Giter Club home page Giter Club logo

jena-fuseki-kafka's Introduction

jena-fuseki-kafka

Apache Jena Fuseki extension module for receiving data over Apache Kafka topics.

License: Apache License 2.0.
See LICENSE.

The Fuseki-Kafka connector receives Kafka events on a topic and applies them to a Fuseki server. In effect, it is the same as if an HTTP POST request is sent to the Fuseki service.

The Kafka event must have a Kafka message header "Content-Type" set to the MIME type of the content. No other headers are required.

SPARQL Update is supported. RDF data is added into the dataset of the service.

The Fuseki service must be configured with the "update" if SPARQL Update request are sent, and "gsp-rw" for RDF data (any syntax supported by Jena).

:service rdf:type fuseki:Service ;
    fuseki:name "ds" ;
    fuseki:endpoint [ fuseki:operation fuseki:query ] ;
    ...

    # Fuseki-Kafka
    fuseki:endpoint [ fuseki:operation fuseki:update ] ;
    fuseki:endpoint [ fuseki:operation fuseki:gsp-rw ] ;

    ...
    fuseki:dataset ... ;
    .

See "Configuring Fuseki" for access control and other features.

This project uses the Apache Jena Fuseki Main server and is configured with a Fuseki configuration file.

Java17 or later is required.

Connector Configuration

The connector configuration goes in the Fuseki configuration file.

PREFIX :        <#>
PREFIX fuseki:  <http://jena.apache.org/fuseki#>
PREFIX fk:      <http://jena.apache.org/fuseki/kafka#>
PREFIX rdf:     <http://www.w3.org/1999/02/22-rdf-syntax-ns#>
PREFIX rdfs:    <http://www.w3.org/2000/01/rdf-schema#>
PREFIX ja:      <http://jena.hpl.hp.com/2005/11/Assembler#>

<#connector> rdf:type fk:Connector ;
    # Kafka topic
    fk:topic              "RDF";

    # Destination Fuseki service. This is a URI path (no scheme, host or port).
    # This can be the dataset, a specific endpoint ("/ds/kafkaIncoming")
    # with the necessary fuseki:operation.
    
    fk:fusekiServiceName  "/ds";

    # Using Kafka-RAFT
    fk:bootstrapServers   "localhost:9092";

    # File used to track the state (the last offset processes)
    # Used across Fuseki restarts.
    fk:stateFile        "Databases/RDF.state";

    # Kafka GroupId - default "JenaFusekiKafka"
    # fk:groupId          "JenaFusekiKafka";

    # What to do on start up.
    # Normally this is "sync" which is the default value.
    # If replay is true, then on start-up the whole topic is replayed.
    #    fk:replayTopic      true;
    #    fk:syncTopic        true;

## Additional Kafka client properties.
##   fk:config ( "key" "value") ;
    .

Build

Run

   mvn clean package

This includes running Apache Kafka via docker containers from testcontainers.io. There is a large, one time, download. There is a lot of logging output.

This create a jar file jena-fmod-kafka-VER.jar in jena-fmod-kafka/target/

Move this jar to 'lib/' in the directory you wish to run Fuseki with the Fuseki-Kafka connector.

Copy the bash script fuseki-main to the same directory.

Deploy with maven

Make sure you have authorized with AWS CodeArtifact (valid for 12 hours):

export CODEARTIFACT_AUTH_TOKEN=`aws codeartifact get-authorization-token --domain telicent --domain-owner 098669589541 --query authorizationToken --output text`

(Documentation.)
━━━━━━━━━━━━━━━━━━━━━━━━━━━━━━
## Written task A
According to the jena-fuseki-kafka page, which message header must every Kafka event carry, and what must it be set to?
## Written task B
From the jena-fuseki-kafka page, write out word for word the passage starting at "fuseki:dataset ... ;" and ending at "a Fuseki configuration file.".

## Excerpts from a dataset
━━━━━━━━━━━━━━━━━━━━━━━━━━━━━━
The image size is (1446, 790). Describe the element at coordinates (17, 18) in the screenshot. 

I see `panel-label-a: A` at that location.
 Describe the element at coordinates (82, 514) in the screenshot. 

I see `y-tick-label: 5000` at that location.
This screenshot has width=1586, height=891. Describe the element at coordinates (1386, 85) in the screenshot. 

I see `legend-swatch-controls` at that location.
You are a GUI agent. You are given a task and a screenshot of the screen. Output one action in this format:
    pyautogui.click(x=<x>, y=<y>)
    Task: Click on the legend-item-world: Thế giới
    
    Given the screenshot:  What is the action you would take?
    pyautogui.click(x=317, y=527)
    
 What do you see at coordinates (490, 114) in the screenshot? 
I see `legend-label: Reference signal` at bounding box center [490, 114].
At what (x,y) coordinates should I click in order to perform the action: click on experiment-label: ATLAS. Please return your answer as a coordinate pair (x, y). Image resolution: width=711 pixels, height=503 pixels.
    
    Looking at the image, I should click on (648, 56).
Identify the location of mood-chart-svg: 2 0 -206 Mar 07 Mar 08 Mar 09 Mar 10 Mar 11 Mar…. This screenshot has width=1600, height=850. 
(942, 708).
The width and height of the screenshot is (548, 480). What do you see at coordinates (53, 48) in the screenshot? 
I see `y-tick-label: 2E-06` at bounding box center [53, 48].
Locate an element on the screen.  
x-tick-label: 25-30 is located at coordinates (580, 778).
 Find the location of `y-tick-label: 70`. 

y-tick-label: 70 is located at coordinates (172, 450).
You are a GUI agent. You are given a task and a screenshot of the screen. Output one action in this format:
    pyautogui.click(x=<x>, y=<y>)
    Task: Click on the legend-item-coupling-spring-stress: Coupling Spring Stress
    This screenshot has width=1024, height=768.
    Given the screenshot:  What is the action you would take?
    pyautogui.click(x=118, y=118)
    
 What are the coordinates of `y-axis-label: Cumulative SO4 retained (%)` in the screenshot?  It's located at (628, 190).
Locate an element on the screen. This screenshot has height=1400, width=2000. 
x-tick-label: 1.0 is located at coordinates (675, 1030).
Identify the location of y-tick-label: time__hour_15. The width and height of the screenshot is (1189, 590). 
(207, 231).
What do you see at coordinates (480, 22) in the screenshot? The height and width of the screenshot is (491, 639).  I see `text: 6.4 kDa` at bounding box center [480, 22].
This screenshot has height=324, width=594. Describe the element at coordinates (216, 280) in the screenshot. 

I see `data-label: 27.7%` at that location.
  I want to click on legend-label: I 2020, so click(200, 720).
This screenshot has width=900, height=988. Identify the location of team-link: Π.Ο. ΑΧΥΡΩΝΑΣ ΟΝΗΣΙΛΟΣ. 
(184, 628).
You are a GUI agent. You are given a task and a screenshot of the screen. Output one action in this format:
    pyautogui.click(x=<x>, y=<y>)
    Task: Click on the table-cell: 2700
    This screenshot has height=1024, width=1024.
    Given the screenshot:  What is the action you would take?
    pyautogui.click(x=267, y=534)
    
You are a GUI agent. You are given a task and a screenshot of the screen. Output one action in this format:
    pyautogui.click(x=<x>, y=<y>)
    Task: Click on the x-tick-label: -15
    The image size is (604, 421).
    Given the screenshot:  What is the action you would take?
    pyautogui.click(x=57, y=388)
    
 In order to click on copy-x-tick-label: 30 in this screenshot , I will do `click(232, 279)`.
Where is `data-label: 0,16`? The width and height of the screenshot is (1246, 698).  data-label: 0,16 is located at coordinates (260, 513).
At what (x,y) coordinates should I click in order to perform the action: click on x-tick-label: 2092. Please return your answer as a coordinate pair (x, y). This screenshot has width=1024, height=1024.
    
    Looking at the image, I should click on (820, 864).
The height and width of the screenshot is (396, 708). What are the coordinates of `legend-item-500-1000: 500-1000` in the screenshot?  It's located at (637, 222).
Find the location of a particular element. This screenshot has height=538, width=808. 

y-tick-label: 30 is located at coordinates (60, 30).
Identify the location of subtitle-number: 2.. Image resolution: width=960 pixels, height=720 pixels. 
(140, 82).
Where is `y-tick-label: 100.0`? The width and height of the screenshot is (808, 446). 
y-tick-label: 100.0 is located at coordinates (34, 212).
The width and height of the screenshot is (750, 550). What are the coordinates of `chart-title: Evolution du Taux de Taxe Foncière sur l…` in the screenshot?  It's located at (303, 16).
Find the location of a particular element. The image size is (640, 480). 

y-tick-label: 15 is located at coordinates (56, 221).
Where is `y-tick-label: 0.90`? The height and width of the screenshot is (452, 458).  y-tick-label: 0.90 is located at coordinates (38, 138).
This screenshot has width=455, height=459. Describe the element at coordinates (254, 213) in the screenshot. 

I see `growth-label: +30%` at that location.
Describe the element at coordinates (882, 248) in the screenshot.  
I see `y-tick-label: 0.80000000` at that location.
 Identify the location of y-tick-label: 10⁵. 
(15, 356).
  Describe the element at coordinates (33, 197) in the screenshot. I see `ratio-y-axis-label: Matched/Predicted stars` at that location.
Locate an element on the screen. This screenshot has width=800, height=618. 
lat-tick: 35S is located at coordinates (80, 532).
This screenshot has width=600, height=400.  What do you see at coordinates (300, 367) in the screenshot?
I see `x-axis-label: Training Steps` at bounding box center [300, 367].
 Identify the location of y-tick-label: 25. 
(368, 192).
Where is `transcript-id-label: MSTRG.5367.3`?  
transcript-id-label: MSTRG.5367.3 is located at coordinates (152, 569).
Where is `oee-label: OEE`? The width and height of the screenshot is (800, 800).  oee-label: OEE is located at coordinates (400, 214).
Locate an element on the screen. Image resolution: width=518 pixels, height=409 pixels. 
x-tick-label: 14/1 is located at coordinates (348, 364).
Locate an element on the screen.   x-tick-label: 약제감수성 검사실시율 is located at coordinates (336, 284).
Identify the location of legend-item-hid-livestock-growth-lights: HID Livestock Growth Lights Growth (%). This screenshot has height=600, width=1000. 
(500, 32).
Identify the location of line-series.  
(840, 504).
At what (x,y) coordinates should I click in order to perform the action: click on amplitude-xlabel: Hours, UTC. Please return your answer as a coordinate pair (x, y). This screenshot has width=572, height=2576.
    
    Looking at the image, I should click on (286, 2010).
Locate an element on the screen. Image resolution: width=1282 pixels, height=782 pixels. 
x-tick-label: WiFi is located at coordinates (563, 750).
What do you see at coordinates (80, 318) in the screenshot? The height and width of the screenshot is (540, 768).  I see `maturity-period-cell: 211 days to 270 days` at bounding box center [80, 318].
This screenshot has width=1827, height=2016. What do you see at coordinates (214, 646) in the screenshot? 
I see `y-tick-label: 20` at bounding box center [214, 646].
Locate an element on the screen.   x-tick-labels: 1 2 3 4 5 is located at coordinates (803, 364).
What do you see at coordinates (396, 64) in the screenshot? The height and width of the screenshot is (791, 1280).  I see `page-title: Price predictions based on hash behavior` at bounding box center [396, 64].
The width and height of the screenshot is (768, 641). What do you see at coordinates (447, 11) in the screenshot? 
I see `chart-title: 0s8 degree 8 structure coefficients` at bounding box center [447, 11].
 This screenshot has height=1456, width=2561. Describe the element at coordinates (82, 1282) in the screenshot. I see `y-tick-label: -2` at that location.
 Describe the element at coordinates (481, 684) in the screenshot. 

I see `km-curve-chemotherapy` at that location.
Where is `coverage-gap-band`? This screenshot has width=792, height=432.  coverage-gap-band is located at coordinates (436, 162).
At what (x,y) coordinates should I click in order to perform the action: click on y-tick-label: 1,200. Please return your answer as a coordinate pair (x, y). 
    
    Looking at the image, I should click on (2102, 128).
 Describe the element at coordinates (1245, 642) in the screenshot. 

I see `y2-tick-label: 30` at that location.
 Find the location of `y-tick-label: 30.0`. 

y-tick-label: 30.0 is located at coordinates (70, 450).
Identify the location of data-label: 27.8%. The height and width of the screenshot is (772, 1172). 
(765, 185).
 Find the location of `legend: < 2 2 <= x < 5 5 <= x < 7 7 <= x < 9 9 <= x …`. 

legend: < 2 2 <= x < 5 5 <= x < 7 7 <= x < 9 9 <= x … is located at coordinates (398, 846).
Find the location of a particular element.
━━━━━━━━━━━━━━━━━━━━━━━━━━━━━━
## Answer space A
The "Content-Type" header, set to the MIME type of the content.

## Answer space B
fuseki:dataset ... ;
    .

See "Configuring Fuseki" for access control and other features.

This project uses the Apache Jena Fuseki Main server and is configured with a Fuseki configuration file.